REWIND 2014: Jeffrey Darling talks about surviving cliff fall

Steve Garrison The Daily Times
The Daily Times

Editor's note: The Daily Times' annual Rewind series revisits stories we have reported on over the past year.

FARMINGTON — Jeffrey Darling will likely spend Christmas in his room at the San Juan Center of Genesis Healthcare here recovering from a shattered ankle, broken hip and broken spine.

It could be worse.

A month ago, as The Daily Times reported on Nov. 22, he found himself seriously injured in the desert after falling nearly 50 feet from a cliff near the intersection of Andrea Drive and U.S. Highway 64 in Farmington.

Despite the pain, Darling persevered. Passing in and out of consciousness, he dragged himself out of a canyon over a period of three days before being found by construction workers on the side of the highway.

He told The Daily Times in an interview he knew he could not wait for rescue.

"Lay there and wait for them to find me?" he said. "No way. They were going to be finding my bones."

Darling called 911 on his cell phone shortly after midnight on Nov. 18 and managed to tell dispatch, through panting groans and yelps, that he had fallen off a cliff after leaving the Browning Parkway to urinate in some bushes, according to a recording of the call.

Darling, blind in one eye and new to the area, could not provide specific details about where he landed or where he left the road.

Farmington police officers, paramedics and firefighters were dispatched to the area, but Darling could not be located.

At one point, police sounded an ambulance siren, but Darling said he could not hear it, according to the 911 call.

Eventually, dispatch lost contact with Darling.

Darling's mother, Cecilia Malouff, lives in Kirtland. She received two text messages from her son the day he went missing, according to the police report.

"Help me," read the first text message, sent at 11:30 a.m on Nov. 18.

A few hours later, he wrote: "mom I wont last another nite."

Malouff said in an interview that she did not hear from Darling after the second text.

"I was worried to death," she said. "After the fourth night came, I was beginning to feel like it was the end for him.

On Nov. 18, emergency workers searched throughout San Juan County and parts of the Navajo Nation looking for Darling, but they found no trace of him.

Darling, 46, said he is no stranger to hard living, having made his way for several years on the streets of Albuquerque.

According to court records, he was charged in Albuquerque's Metropolitan Court with multiple petty misdemeanor charges, mostly for drinking in public, between 2009 and 2012.

Darling said he fell into alcohol and drug abuse after his wife died of sclerosis of the liver, which was confirmed by his mother.

He eventually entered into in-patient treatment and got clean, he said, but when he left the treatment center, he had nothing left. So in the winter of 2012, he decided to move to Farmington to be closer to his mother.

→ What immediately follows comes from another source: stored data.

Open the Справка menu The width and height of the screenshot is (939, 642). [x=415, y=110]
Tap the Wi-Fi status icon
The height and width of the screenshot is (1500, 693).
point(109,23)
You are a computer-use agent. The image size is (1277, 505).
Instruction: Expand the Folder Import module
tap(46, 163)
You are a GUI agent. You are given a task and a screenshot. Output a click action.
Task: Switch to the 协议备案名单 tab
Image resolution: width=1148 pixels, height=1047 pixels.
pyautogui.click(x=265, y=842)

Darling said the toughest part of his experience was maintaining his sanity, made harder because he suffers from both bipolar disorder and post-traumatic stress.

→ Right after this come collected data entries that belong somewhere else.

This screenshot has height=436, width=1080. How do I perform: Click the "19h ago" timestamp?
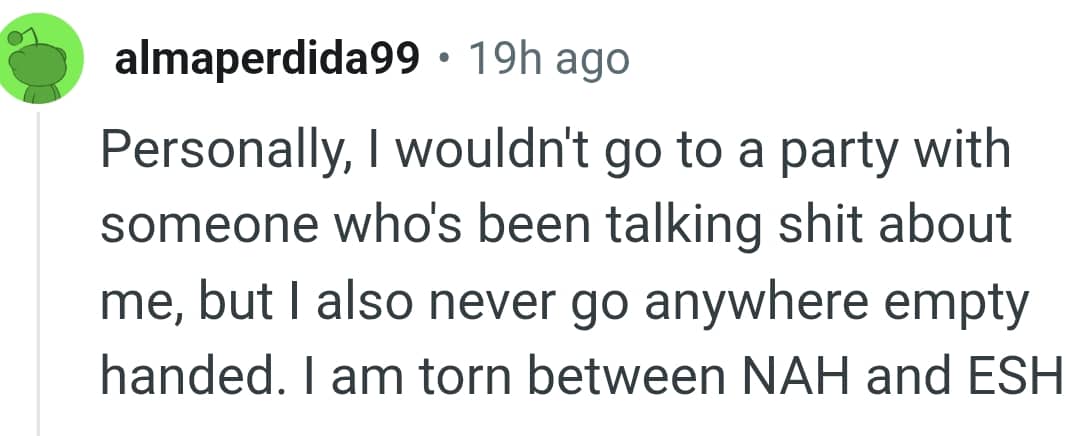tap(549, 61)
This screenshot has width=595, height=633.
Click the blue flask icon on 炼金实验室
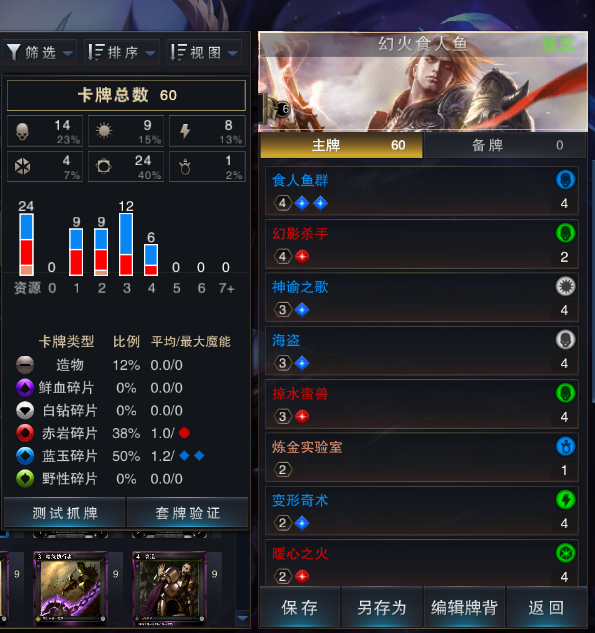tap(565, 446)
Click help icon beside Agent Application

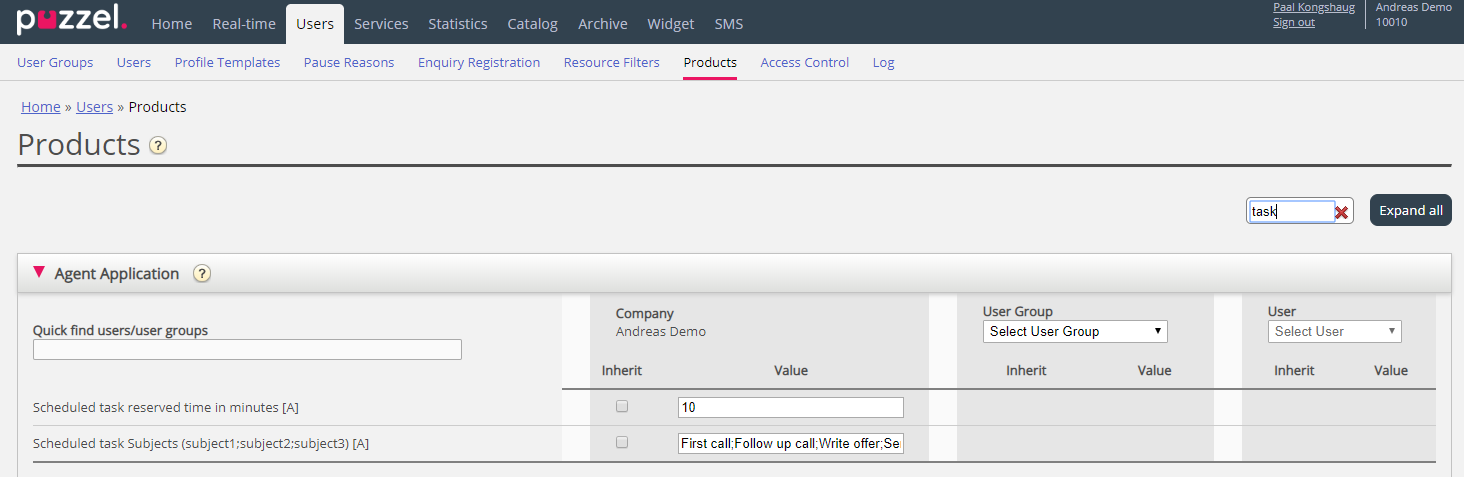click(202, 274)
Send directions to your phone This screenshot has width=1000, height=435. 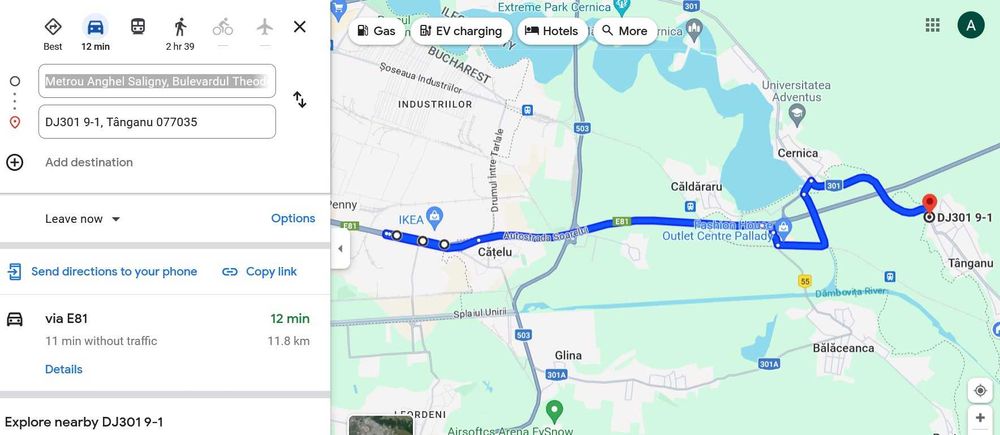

"It's mental," he said. "It (screws) with your head. I've been in some (screwed) up situations in my life, and to me, it was just another thing I had to do."

He said that the night of Nov. 18, he stretched out in a sage brush.

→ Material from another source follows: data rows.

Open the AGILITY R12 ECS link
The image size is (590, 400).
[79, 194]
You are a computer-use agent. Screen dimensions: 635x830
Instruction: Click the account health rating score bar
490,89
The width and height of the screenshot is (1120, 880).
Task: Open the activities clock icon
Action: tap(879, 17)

"If you sleep on the ground, you'll die of hypothermia," he said. "If you lay in a bush, it's not as bad."

The second night, he managed to gather enough brush to start a fire with a lighter he had on him.

He spread out the hot coals, covered them in sand and slept on top of them.

He said he could hear an air boat dragging the nearby San Juan River, looking for his body on the second night.

"I knew at that point, they already thought I was done," he said.

During the day, he said he would drag himself across the sand using his arms, slipping in and out of consciousness at various times.

He said he eventually managed to crawl up a hill and spotted U.S. Highway 64.

"Today's the day that I get my (butt) out of here," he thought.

After he was spotted by construction workers who reported their find to authorities, deputies from the San Juan County Sheriff's Office found Darling at 4:45 p.m. Nov. 20 at 5510 U.S. Route 64, according to a police report.

He told deputies that he had not had any food or water since he had gone missing and asked paramedics to call his mother.

"I was happy," Malouff said. "I got to the hospital as soon as I could."

Darling now has 12 screws and a plate holding his spine in place. He said nothing can be done for his hip, and he is supposed to talk to his doctor this week to determine what to do about his ankle: let it heal naturally or undergo surgery.

"The little toe has turned black," he said. "Going to have to cut that off."

Darling would like to leave the rehabilitation center in the next few weeks, but that would require his finding a place to live.

Malouff said she is currently caring for her husband, who is bed ridden himself. She said Darling's bed would not fit in her home.

She said she is trying to find a place to rent for him in Kirtland near her own, but she has not had any luck so far.

"If he was in Kirtland, I could run around town and take care of him," she said. "I got to take my husband to dialysis three days a week. It's a handful."

Malouff said if anyone knows of a rental home in Kirtland that is wheelchair accessible, she would like them to contact her at 505-320-5743.